• What you will do: In the data below, find the line containing "Click the Configuración", then set down that line and every later line up to and including the line containing "Given: Select the", exactly.

• Records for the task:
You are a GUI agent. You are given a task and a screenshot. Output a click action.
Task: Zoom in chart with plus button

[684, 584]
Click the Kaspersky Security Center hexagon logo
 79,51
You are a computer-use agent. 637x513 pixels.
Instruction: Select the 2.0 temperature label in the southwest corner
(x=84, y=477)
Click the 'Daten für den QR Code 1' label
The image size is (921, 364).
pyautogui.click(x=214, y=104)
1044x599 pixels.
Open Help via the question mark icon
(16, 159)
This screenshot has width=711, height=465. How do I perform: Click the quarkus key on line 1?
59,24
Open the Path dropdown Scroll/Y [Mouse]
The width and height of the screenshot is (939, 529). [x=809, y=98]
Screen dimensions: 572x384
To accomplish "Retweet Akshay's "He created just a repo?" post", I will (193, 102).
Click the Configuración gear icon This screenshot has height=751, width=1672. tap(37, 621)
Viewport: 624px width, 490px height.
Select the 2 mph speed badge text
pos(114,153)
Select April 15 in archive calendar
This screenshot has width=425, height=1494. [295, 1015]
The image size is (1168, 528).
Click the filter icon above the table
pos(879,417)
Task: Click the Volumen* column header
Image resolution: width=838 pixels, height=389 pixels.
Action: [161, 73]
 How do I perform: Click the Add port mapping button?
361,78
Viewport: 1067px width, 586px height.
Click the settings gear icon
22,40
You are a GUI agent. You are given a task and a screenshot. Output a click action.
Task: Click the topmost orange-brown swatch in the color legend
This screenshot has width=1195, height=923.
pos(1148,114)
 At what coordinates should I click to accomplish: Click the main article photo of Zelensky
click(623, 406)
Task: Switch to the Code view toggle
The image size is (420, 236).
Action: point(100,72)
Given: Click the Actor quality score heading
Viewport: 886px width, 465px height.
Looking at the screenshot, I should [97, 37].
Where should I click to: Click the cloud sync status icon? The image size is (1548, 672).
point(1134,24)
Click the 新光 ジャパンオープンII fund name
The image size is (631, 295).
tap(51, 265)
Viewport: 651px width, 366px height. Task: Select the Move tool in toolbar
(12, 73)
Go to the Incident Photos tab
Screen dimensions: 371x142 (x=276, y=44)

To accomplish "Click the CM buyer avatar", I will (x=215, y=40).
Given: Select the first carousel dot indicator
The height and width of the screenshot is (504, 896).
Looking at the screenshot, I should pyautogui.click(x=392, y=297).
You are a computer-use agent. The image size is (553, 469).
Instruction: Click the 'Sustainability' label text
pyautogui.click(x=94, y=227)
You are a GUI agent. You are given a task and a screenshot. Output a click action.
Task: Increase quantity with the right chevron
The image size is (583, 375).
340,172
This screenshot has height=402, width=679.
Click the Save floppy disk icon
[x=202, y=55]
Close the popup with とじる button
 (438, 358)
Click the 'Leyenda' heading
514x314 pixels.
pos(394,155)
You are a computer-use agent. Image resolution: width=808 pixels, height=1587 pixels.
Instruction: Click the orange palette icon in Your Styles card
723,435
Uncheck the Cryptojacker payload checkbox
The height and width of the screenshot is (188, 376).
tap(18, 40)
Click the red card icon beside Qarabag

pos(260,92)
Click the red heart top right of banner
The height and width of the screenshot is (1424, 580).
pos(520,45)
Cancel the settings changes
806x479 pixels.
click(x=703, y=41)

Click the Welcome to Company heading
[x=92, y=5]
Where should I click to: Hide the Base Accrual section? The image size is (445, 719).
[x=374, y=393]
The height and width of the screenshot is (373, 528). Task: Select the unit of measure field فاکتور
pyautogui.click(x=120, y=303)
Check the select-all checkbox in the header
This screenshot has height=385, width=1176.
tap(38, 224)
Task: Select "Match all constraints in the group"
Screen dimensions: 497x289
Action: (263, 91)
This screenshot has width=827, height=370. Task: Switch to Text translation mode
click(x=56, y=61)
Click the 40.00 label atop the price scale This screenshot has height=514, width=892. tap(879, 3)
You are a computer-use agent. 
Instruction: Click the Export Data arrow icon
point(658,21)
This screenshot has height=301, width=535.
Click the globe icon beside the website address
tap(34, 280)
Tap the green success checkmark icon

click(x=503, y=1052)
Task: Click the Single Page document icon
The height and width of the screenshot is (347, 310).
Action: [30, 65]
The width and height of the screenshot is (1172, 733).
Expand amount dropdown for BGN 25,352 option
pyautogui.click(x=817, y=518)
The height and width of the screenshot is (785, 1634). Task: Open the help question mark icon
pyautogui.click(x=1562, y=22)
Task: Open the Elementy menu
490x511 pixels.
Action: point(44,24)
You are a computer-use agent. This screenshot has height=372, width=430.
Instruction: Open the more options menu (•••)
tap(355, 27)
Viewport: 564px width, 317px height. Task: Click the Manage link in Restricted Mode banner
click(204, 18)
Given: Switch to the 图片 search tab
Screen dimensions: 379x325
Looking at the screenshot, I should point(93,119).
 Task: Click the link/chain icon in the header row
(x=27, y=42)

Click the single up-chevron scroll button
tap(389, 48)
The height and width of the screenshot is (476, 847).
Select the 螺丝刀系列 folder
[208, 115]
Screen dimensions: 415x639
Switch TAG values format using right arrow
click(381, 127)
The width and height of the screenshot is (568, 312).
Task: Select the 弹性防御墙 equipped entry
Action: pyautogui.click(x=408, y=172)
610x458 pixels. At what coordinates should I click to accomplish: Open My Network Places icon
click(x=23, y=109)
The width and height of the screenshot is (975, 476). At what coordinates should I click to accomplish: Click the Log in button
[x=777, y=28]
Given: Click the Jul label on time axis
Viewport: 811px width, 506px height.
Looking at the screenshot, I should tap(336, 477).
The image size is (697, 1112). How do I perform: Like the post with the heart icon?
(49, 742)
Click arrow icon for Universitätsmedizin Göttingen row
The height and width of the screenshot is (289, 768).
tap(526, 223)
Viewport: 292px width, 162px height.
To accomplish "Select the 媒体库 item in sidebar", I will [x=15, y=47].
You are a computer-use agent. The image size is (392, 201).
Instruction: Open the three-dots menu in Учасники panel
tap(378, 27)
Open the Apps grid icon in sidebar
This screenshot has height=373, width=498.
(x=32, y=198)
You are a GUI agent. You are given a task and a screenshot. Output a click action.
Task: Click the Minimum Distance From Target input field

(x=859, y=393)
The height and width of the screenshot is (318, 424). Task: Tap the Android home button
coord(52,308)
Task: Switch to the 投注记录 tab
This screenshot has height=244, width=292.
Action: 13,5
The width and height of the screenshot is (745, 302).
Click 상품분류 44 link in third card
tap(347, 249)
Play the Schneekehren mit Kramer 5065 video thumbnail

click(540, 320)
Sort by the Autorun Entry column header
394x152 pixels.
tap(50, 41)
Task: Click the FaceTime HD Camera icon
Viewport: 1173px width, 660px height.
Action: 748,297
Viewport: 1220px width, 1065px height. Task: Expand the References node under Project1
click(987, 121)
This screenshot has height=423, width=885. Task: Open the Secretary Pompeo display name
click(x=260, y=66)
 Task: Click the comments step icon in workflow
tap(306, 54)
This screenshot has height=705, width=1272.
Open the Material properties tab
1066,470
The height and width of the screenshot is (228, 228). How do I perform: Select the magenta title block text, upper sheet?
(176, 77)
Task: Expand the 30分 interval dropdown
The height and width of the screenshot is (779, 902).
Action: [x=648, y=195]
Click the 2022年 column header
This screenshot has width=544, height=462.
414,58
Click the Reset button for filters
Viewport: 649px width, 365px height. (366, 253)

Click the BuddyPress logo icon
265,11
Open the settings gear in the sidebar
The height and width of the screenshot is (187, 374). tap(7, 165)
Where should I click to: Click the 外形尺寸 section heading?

• Result of the task:
Click the Configuración gear icon This screenshot has height=751, width=1672. tap(37, 621)
Viewport: 624px width, 490px height.
Select the 2 mph speed badge text
pos(114,153)
Select April 15 in archive calendar
This screenshot has width=425, height=1494. [295, 1015]
The image size is (1168, 528).
Click the filter icon above the table
pos(879,417)
Task: Click the Volumen* column header
Image resolution: width=838 pixels, height=389 pixels.
Action: [161, 73]
 How do I perform: Click the Add port mapping button?
361,78
Viewport: 1067px width, 586px height.
Click the settings gear icon
22,40
You are a GUI agent. You are given a task and a screenshot. Output a click action.
Task: Click the topmost orange-brown swatch in the color legend
This screenshot has width=1195, height=923.
pos(1148,114)
 At what coordinates should I click to accomplish: Click the main article photo of Zelensky
click(623, 406)
Task: Switch to the Code view toggle
The image size is (420, 236).
Action: point(100,72)
Given: Click the Actor quality score heading
Viewport: 886px width, 465px height.
Looking at the screenshot, I should [97, 37].
Where should I click to: Click the cloud sync status icon? The image size is (1548, 672).
point(1134,24)
Click the 新光 ジャパンオープンII fund name
The image size is (631, 295).
tap(51, 265)
Viewport: 651px width, 366px height. Task: Select the Move tool in toolbar
(12, 73)
Go to the Incident Photos tab
Screen dimensions: 371x142 (x=276, y=44)

To accomplish "Click the CM buyer avatar", I will (x=215, y=40).
Given: Select the first carousel dot indicator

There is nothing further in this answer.